So far in 2026, the situation hasn’t improved much. Home sales declined in both January and February compared to the same period last year, signaling weak demand despite increased inventory in some regions.

Although more homes are now available compared to a year ago and price growth has slowed in several metro areas, these positive factors are being overshadowed by rising borrowing costs.

Mortgage Applications Drop 10.5% as Buyers Pull Back

There are already clear signs that higher mortgage rates are impacting buyer behavior. Mortgage applications fell 10.5% last week compared to the previous week, according to the Mortgage Bankers Association.
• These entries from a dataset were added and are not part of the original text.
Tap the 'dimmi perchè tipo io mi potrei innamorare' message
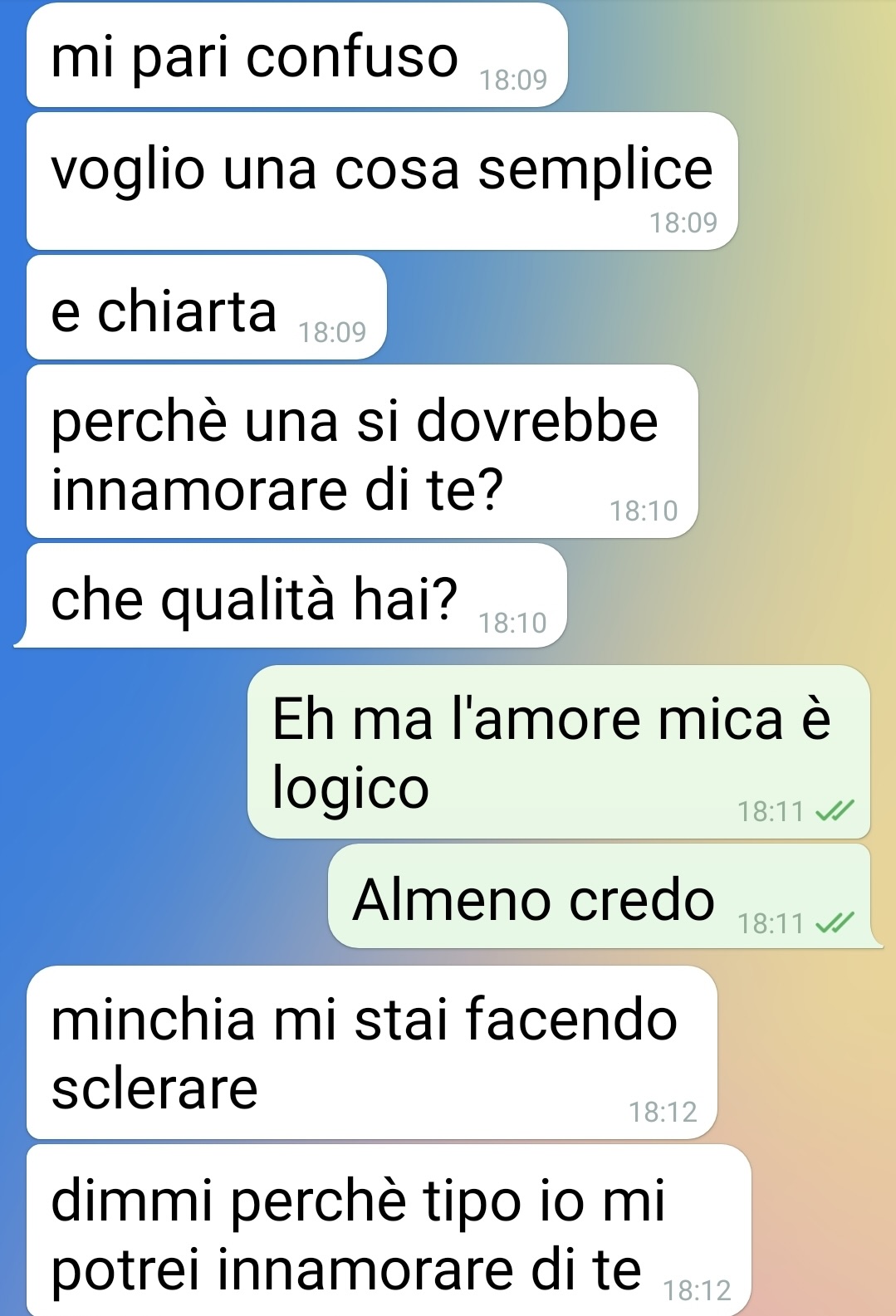 pos(389,1230)
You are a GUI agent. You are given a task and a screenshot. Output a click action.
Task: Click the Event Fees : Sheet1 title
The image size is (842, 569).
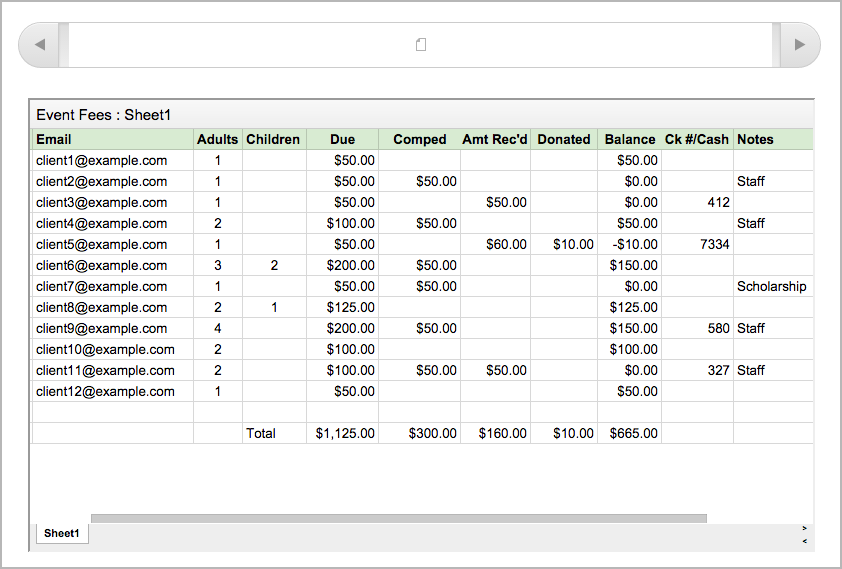click(x=104, y=115)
Both purchase applications and refinancing activity declined, indicating that consumers are becoming more cautious. Higher borrowing costs, combined with economic uncertainty, are prompting many potential buyers to delay their decisions.

Economists warn that this trend could weaken the spring homebuying season, which is typically the most active period for real estate transactions in the U.S.
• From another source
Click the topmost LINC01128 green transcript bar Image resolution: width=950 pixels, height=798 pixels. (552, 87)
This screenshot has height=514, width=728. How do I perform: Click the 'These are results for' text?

Is There Any Relief for Buyers?

Despite the challenges, there are some supportive trends in the market. Mortgage rates are still slightly lower than last year, and increased housing inventory is giving buyers more options. In some areas, sellers are becoming more flexible on pricing and negotiations.

However, these benefits may not be enough to offset the affordability pressures caused by rising interest rates. For most buyers, the monthly payment remains the biggest deciding factor, and current levels are still too high for many households.

Outlook: Volatility Likely to Continue

The outlook for mortgage rates remains uncertain and heavily dependent on inflation trends, oil prices, and Federal Reserve policy decisions. If inflation continues to rise, mortgage rates could remain elevated or increase further, putting additional strain on the housing market.

On the other hand, if inflation shows signs of cooling and bond yields stabilize, rates could ease again. Until then, volatility is expected to remain a key theme in the housing market.

For now, the jump to 6.38% serves as a stark reminder that the U.S. housing market is still highly sensitive to economic shifts. With affordability already stretched and demand weakening, the biggest weekly mortgage rate surge since 2025 could have lasting effects on homebuying activity in 2026.